Address: Valley Parade,
West Yorkshire,

Capacity: 25,136 (All-Seater)

Bradford City

Half of this stadium offers a fantastic view of the pitch. The other half is perfectly fine but completely dwarfs the stands on the opposite side.

Known for sponsorship reasons as the University of Bradford Stadium, the Valley Parade site has been in use since 1886.
It was originally purchased for Manningham Rugby Football Club, with the ground and road built upon it both taking the name of the Valley Parade area which they are based in. Manningham played here until 1903 when financial difficulties led to club officials changing the team from a Rugby Football side to an Association Football side. The new team took the name Bradford City Association Football Club and have played at Valley Parade ever since.

The stadium has been the temporary home for a single season to two other Bradford sports teams; Bradford (Park Avenue) Football Club during 1973-74, and Bradford Bulls Rugby League Club during 2001-02.

Location and Getting There

Valley Parade is based atop a steep hill, around one mile north of Bradford City Centre. This hill drops down beyond the east side of the ground, and down the bottom of it on the other side of the railway line is a retail park. Heading northwest from the ground eventually brings you to Lister Park, whilst heading west brings you to the areas of Manningham and Girlington amongst others.

Street parking is possible for Valley Parade, but your best bet would be trying to find space on one of the many roads west or south of the ground.
The retail park east of the stadium is not somewhere I would recommend going, mostly because of the steep climb you have to take.

The closest railway station is Bradford Forster Square, close to the City Centre and around 20 minutes walk south of the stadium.

Outside the Stadium

What you notice immediately about Valley Parade are its north and west stands, known as the JCT600 Stand and The Kop respectively. There are joined together by the North West Corner and completely tower over the rest of the stadium.

**Task description**
According to the Valley Parade guide, which club was the ground originally purchased for? The data that comes next is separate from the Valley Parade guide.

**Given material**
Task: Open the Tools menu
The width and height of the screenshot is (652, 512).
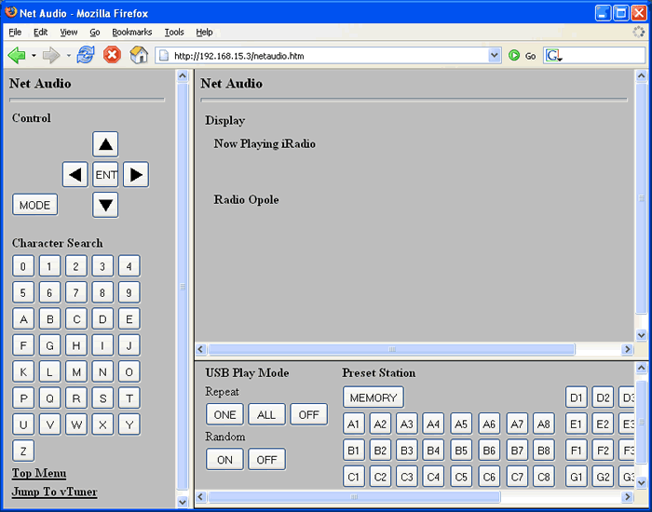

**Completed task**
Manningham Rugby Football Club.